I have spent all of this blog time either writing as I see fit or talking about the pain of my disease. This disease is mostly pain. A pain felt both mentally and physically. What inspired this post is pain. Pain of compassion. I have more compassion than most, almost as much as my mother, less than my Grandfather. What inspires in us this compassion?
This disease is so unlike what the drug markets tell you. It is not a cold depression, not a passing madness. It is else.
I was born with it, as my mother, as her brothers, as her father. Only two of said five are left standing.. and on shaking knees.
Today as my world moved around me, most of said movement offends me.

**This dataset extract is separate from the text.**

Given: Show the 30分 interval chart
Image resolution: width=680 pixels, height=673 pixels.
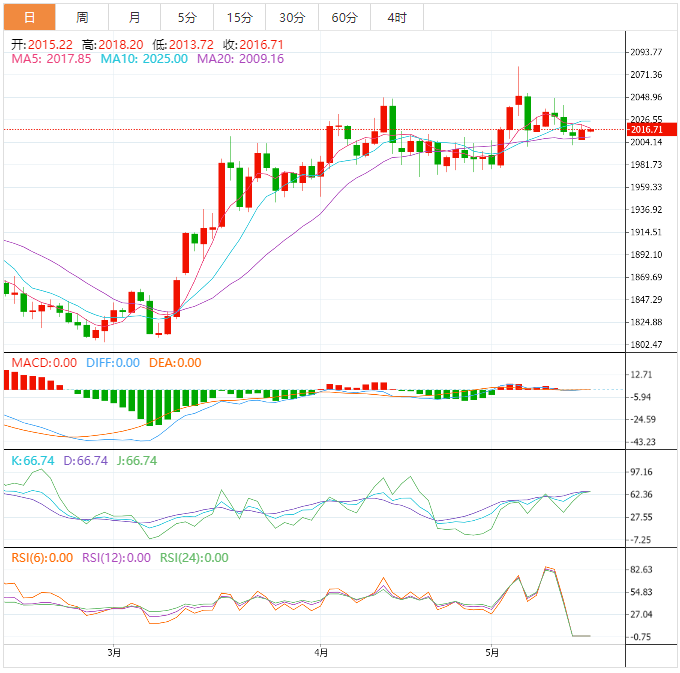Looking at the screenshot, I should [x=292, y=17].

I have questioned this “compassion” I have. I have always said and thought to myself “I know” this compassion is my enemy. What if it is not?
Eye.. there is the rub. What if unlike the others who condemn me and “my compassion”, “my weakness” it is nothing other than some sort of greatness? (I know what you are thinking but no, I do NOT think I am great nor those who have suffered from it in the past). But just what, what if? We are a different breed. A unique breed.

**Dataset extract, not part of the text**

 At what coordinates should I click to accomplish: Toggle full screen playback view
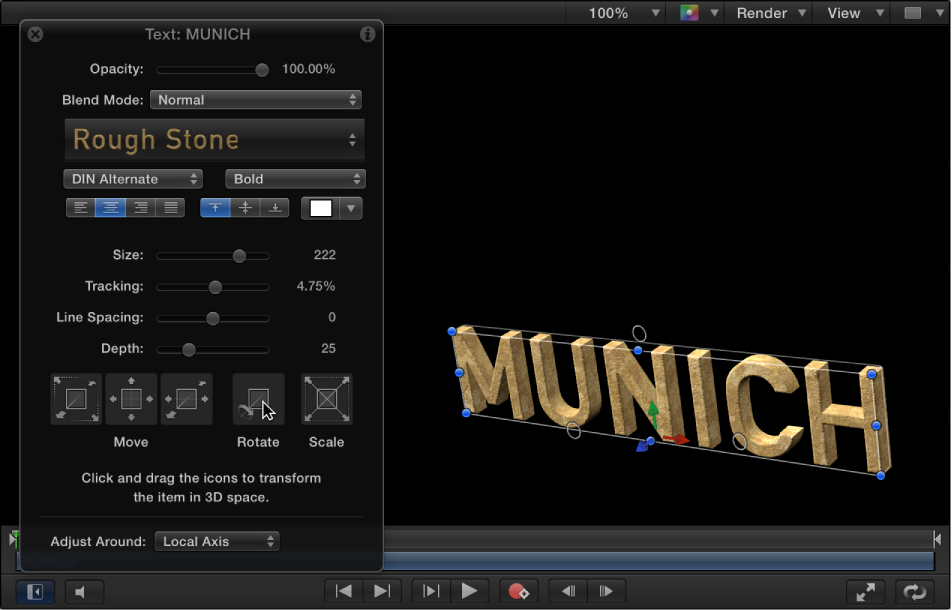[x=865, y=591]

Christ was said to be compassion and love. And the bulk of you claim to follow his name in war and church, both which speak nothing of love or compassion.

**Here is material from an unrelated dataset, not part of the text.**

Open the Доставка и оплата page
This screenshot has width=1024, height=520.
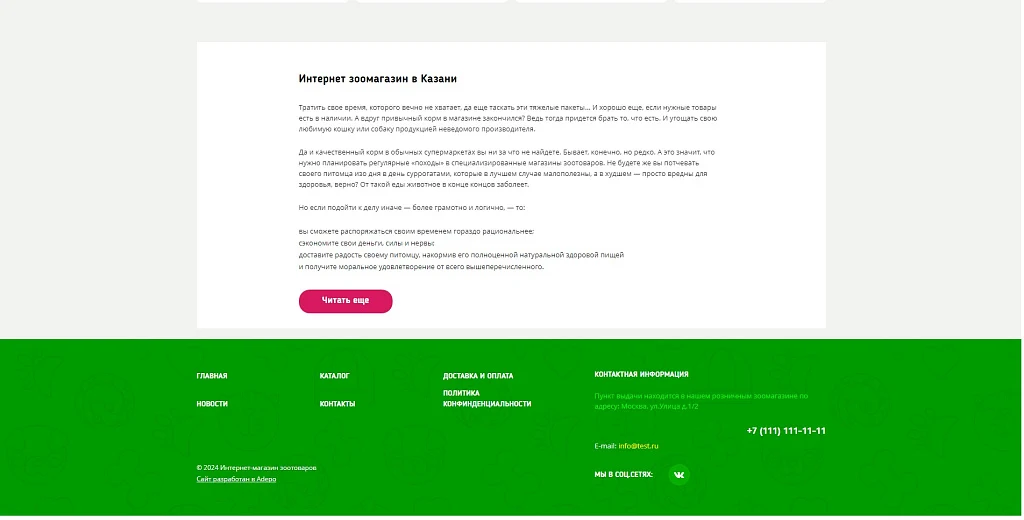point(478,376)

I hurt myself and deem myself weak for it, this “compassion” I always have. I cut myself and cry, I vomit my food and listen to your judgement that I am “this” and I am “that”. Perhaps my disease is giving me something you do not know.
The ability to recognize that I am different. The ability to survive it and above all. The ability to FEEL it.
What inspires this?
A spider web.
A simple spider web I did not realize was being affected by my movements. A simple web my movements almost destroyed. For he was attached to my porch swing. I was unaware. How he was affected. Like the breeze blowing upon him, he stood graceful. But in my mind. I had affected, changed, hurt his world. What had he done to me? Nothing. What had I done to him? Ruined his web, his life, his means of survival.
Would you have noticed? Would you have cared? I think not.
But, to those out there like me at least we see it. My friend, who I hope forgives my invasive fumbling and my ” I own the world, human, I never effect anything” mentality. My spider, whom I begged for forgiveness.